START GIVEN TEXT

Tuesday, July 17, 2007

The corporate strap-on vs. the digital rectal test.

I was in Rogers Video yesterday with the kids, and I was rentin' us up some games for their new Wii video system. I grabbed a pile of movies as well, so I had new stuff the review for Cynical Cinema. When the bill came, the kids were surprised that it cost so little. The nice lady behind the counter explained to them that I was a Rogers VIP. When they asked what that meant, I explained that I, just like the nice lady behind the counter, had sold my soul to the coporate entity known as Rogers, and that the price of my soul was half-price movie rentals. They seemed confused. I explained, to their wide-eyed astonishment, that Rogers was more than just video game rentals! No, they are a "corporate empire", and they also provide us with cable, internet, and telephone. They bring us radio stations, TV stations, and a second-rate baseball team. Had I ever chosen to have a cell phone, they would have provided that too. You see, I went on, they put all these services together in convenient things called "bundles", where you can pay for everything you need all at once.

They were stunned. ONE company can do all this? They were further impressed when I explained to them that some day, they too would work for Rogers. You see, I said, Rogers will own most of Canada by the time you are old enough to work, so even if your first job is behind the counter at a gas station, you will likely be pumping Rogers brand gas from a Rogers brand hose, filling up the latest model of Rogers-mobile. (Here's hoping that when this takeover does occur, you will actually be filling up fuel-efficient cars with Rogers brand alternative fuels - one can only hope.) I told them that they were lucky to know me, because I basically got in on the ground floor! By the time Rogers owns the world, I will therefore own some of the world as well. I will be a very important powerful man, I told them. They were impressed. Boy, were they happy to know Eric yesterday.

Today it came home to me just how pervasively and subtly Rogers was beginning to own the world. Or at least Canada. Randall went in for what they call a "digital rectal" exam. This is a fancy way of saying "finger in the butt test". All men should really get this done. Not necessarily by your wife, or a neighbour, but by a medical professional who is checking for prostate cancer. Apparently they can just FEEL the prostate cancer simply by poking it with their finger. Which is tremendous, but certainly causes no less discomfort to elderly gentlemen like Randall. We had just been calling it the "finger in the butt test", when a listener called up and kept talking about the "digital rectal" exam. He seemed to really like saying "digital rectal". He said it about four times. Woody then made a keep observation. When you say digital, do you mean Rogers digital rectal, or Sympatico digital rectal? Everything digital must be owned by either Rogers or Bell, and therefore this exam must be part of the package. Now THAT's a new kind of bundle!

END GIVEN TEXT

### PROMPT A
Set down a passage from the Rogers post word for word, beginning at the words "They were stunned." and stopping after "know Eric yesterday.".
### PROMPT B
In the Rogers post, list every service or property that the two sentences starting "No, they are a" and "They bring us" say Rogers provides.
The entries that follow come from a separate source, unrelated to the Rogers post.

START RECORD EXCERPTS

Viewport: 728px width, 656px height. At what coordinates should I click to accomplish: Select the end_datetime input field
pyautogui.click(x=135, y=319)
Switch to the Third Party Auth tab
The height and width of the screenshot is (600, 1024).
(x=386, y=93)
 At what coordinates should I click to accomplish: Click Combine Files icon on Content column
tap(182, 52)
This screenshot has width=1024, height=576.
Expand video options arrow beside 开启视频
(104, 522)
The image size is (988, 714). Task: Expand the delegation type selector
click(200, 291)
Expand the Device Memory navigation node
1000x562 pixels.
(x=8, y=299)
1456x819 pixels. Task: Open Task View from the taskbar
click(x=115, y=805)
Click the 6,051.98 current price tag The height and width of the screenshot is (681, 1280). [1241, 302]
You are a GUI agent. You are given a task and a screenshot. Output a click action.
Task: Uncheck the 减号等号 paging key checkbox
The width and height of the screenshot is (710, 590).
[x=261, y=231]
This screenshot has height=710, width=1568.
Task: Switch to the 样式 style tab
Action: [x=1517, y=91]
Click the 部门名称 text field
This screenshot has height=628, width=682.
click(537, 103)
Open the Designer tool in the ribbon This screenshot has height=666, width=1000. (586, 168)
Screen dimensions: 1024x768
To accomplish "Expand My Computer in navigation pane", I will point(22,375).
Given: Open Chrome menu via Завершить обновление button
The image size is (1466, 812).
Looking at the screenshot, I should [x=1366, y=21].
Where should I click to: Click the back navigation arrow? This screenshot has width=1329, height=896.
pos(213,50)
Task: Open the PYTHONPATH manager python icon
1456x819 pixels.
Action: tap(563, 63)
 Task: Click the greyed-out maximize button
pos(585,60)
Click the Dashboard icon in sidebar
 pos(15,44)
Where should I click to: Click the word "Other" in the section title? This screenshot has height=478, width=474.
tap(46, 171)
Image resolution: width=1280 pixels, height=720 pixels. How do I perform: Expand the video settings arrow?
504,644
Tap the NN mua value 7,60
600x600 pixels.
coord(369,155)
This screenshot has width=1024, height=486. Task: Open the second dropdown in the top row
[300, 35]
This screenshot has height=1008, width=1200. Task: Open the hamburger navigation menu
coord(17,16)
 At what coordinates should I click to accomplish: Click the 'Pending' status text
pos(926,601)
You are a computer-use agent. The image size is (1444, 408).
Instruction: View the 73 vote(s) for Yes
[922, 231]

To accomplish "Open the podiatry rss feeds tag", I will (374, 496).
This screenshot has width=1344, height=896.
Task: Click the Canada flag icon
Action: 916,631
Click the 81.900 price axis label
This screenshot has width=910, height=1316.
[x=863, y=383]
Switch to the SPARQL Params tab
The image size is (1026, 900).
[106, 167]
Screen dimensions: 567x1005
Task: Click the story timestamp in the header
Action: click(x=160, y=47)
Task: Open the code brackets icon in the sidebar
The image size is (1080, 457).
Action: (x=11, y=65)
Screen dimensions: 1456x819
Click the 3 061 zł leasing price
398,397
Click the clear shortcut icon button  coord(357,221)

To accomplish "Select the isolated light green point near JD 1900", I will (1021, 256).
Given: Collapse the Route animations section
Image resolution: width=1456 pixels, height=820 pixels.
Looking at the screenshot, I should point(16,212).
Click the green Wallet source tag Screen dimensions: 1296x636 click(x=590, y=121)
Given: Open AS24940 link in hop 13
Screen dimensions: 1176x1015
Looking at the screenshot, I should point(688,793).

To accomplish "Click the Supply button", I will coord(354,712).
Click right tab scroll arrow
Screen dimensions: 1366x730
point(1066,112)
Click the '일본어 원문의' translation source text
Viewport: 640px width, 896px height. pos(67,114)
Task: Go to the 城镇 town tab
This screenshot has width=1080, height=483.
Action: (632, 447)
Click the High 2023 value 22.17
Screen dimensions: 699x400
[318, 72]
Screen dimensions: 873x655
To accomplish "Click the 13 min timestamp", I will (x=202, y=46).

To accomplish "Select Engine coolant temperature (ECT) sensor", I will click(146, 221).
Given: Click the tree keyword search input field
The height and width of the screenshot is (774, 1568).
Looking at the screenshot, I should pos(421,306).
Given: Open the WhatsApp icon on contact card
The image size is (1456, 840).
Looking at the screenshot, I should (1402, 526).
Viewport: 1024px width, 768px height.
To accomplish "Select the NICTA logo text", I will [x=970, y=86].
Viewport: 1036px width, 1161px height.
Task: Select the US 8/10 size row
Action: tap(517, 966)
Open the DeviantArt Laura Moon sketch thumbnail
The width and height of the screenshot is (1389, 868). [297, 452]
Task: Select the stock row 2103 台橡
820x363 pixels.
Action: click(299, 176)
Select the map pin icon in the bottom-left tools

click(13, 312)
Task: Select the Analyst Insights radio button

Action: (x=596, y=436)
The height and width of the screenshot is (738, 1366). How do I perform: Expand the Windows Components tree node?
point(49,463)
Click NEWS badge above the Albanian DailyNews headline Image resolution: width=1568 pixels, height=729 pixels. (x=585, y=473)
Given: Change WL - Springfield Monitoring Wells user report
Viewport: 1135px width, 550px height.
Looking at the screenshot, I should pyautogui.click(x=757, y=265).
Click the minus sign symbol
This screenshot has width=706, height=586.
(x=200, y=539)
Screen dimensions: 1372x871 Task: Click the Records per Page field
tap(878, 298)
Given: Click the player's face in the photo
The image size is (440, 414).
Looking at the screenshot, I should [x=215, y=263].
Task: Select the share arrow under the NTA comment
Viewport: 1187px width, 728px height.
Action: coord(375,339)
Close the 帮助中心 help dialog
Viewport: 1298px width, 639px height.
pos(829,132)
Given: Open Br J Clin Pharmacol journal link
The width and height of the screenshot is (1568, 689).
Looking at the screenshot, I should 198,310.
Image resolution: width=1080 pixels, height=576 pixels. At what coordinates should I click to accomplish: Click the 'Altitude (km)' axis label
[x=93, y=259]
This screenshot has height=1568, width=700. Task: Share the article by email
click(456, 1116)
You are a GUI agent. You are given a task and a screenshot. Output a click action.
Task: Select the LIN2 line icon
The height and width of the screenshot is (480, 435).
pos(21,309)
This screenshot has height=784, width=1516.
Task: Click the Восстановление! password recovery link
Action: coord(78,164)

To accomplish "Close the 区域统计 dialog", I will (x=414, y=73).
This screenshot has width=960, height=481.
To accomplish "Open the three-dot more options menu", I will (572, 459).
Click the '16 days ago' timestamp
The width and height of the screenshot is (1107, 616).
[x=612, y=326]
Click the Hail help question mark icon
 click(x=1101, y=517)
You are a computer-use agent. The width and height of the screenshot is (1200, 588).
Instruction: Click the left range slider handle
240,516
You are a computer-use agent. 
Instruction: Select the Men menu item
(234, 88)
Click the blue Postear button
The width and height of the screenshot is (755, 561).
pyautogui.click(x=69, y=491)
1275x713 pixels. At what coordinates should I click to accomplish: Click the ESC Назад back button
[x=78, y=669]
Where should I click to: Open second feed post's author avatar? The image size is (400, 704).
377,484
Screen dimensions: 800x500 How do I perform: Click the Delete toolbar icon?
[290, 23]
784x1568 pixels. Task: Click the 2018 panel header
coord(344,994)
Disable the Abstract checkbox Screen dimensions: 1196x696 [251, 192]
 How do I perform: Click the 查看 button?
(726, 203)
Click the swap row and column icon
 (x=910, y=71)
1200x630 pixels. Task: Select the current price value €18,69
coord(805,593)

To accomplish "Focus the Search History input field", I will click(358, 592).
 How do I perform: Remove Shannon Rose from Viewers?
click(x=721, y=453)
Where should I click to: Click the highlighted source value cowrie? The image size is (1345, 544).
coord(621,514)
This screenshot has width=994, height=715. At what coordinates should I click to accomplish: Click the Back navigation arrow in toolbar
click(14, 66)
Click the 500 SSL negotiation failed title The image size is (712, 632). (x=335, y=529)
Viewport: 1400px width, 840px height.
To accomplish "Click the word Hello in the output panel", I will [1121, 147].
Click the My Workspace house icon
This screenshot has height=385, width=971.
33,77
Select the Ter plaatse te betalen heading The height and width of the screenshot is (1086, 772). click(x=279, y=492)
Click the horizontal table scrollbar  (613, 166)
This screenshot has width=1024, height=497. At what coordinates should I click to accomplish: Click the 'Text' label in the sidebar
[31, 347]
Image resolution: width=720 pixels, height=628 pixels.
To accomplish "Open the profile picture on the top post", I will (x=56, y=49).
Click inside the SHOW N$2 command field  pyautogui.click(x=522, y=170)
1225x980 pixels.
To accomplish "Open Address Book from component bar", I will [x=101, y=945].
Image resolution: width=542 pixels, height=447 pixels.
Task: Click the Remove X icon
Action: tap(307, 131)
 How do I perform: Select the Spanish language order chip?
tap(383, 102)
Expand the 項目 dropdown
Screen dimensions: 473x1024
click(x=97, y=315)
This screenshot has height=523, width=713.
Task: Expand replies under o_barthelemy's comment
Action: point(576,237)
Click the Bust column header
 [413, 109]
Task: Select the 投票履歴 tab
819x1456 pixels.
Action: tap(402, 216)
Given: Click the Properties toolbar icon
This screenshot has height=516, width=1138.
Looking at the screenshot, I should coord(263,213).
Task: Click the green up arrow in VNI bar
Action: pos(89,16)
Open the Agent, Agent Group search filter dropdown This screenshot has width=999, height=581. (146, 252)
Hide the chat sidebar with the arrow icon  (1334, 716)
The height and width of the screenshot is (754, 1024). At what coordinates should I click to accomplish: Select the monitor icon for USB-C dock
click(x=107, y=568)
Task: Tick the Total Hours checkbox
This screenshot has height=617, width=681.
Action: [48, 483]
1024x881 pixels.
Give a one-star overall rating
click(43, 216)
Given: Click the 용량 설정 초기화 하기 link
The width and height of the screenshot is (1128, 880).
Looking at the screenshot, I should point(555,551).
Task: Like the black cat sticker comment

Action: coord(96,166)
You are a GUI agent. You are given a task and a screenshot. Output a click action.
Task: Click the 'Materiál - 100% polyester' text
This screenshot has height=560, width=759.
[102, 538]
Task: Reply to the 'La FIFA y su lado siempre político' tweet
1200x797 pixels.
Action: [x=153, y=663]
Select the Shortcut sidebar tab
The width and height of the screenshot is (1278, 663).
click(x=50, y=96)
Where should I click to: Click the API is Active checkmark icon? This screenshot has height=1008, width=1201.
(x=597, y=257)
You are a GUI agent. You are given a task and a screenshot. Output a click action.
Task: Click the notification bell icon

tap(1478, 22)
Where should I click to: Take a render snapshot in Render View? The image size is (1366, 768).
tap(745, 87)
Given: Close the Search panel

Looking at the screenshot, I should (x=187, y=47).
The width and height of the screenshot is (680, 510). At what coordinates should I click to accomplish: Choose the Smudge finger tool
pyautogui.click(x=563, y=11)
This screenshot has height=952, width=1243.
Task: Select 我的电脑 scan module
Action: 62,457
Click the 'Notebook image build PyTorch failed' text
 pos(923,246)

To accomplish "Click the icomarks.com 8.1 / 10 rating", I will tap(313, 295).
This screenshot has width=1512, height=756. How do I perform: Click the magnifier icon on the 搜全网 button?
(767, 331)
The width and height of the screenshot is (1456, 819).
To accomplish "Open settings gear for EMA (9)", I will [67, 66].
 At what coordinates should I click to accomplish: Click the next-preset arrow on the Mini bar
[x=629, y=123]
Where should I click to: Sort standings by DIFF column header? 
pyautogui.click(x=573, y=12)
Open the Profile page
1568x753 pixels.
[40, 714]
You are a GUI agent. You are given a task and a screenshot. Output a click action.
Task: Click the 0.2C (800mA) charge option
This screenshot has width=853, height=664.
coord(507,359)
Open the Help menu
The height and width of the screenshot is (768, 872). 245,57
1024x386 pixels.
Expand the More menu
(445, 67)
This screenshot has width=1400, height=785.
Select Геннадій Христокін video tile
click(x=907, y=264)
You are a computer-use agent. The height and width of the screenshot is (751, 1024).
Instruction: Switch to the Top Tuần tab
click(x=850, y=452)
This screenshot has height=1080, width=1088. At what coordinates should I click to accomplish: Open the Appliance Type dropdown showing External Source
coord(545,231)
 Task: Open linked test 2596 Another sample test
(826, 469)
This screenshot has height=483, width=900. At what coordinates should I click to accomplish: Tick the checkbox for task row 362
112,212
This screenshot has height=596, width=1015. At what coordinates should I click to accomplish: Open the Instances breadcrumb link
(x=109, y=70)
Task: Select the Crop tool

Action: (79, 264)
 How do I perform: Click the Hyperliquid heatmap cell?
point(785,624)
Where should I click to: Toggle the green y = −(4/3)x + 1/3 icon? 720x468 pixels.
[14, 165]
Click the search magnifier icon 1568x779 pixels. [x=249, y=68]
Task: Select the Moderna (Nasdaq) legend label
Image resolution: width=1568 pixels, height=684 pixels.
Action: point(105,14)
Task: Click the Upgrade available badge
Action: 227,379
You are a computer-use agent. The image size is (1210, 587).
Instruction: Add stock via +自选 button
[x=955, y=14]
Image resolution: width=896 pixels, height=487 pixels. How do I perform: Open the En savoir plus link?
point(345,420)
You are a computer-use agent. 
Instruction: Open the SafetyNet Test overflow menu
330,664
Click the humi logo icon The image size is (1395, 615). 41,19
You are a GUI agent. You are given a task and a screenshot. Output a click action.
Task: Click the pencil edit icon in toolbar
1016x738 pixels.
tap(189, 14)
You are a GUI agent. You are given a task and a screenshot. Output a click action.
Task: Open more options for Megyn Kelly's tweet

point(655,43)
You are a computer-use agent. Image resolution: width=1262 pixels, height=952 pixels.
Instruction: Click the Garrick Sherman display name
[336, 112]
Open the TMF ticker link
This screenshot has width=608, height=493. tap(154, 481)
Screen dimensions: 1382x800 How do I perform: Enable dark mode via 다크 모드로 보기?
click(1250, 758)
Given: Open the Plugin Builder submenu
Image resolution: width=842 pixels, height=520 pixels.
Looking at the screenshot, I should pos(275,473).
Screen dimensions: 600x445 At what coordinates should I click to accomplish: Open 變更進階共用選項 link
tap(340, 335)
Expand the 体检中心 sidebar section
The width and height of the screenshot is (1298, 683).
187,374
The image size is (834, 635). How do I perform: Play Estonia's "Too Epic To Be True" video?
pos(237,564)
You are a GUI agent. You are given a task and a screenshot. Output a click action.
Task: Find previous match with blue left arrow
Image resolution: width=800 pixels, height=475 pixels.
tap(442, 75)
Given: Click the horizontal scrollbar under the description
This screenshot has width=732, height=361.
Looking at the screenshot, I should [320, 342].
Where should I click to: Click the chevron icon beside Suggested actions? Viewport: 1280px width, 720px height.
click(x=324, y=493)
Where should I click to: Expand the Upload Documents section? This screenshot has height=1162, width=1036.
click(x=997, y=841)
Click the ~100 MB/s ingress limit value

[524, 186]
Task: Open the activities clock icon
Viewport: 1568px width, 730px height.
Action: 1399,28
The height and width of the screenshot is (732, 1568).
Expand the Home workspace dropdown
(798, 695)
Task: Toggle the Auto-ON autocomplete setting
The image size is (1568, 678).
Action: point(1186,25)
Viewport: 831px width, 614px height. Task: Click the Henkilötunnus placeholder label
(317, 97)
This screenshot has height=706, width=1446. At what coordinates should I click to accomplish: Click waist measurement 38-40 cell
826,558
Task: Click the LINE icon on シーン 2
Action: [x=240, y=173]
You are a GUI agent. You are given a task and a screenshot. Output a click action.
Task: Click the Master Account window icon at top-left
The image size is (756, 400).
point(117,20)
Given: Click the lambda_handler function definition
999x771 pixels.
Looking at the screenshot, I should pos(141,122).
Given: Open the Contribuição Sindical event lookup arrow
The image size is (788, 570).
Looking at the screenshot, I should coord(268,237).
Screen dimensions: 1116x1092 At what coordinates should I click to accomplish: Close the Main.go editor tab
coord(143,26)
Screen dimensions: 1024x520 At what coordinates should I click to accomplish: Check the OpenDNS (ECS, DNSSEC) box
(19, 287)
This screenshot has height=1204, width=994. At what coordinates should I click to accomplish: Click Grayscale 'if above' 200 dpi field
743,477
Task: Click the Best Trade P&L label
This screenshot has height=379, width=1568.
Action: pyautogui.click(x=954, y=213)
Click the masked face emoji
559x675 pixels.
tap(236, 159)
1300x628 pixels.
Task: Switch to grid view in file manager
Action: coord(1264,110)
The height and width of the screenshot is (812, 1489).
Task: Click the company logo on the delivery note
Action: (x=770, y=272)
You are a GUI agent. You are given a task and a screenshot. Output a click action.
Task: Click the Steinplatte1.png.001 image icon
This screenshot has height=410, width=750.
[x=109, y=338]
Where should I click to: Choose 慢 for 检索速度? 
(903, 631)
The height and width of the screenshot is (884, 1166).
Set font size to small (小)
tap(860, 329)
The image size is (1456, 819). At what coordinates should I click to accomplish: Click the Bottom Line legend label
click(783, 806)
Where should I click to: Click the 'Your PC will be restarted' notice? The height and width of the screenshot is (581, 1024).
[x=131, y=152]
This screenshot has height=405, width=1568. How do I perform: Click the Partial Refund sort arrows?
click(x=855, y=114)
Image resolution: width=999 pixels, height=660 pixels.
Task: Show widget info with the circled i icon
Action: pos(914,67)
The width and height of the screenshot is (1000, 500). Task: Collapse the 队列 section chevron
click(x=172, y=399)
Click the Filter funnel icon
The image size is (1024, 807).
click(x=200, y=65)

END RECORD EXCERPTS

### YOUR RESPONSE A
They were stunned. ONE company can do all this? They were further impressed when I explained to them that some day, they too would work for Rogers. You see, I said, Rogers will own most of Canada by the time you are old enough to work, so even if your first job is behind the counter at a gas station, you will likely be pumping Rogers brand gas from a Rogers brand hose, filling up the latest model of Rogers-mobile. (Here's hoping that when this takeover does occur, you will actually be filling up fuel-efficient cars with Rogers brand alternative fuels - one can only hope.) I told them that they were lucky to know me, because I basically got in on the ground floor! By the time Rogers owns the world, I will therefore own some of the world as well. I will be a very important powerful man, I told them. They were impressed. Boy, were they happy to know Eric yesterday.

### YOUR RESPONSE B
cable
internet
telephone
radio stations
TV stations
a second-rate baseball team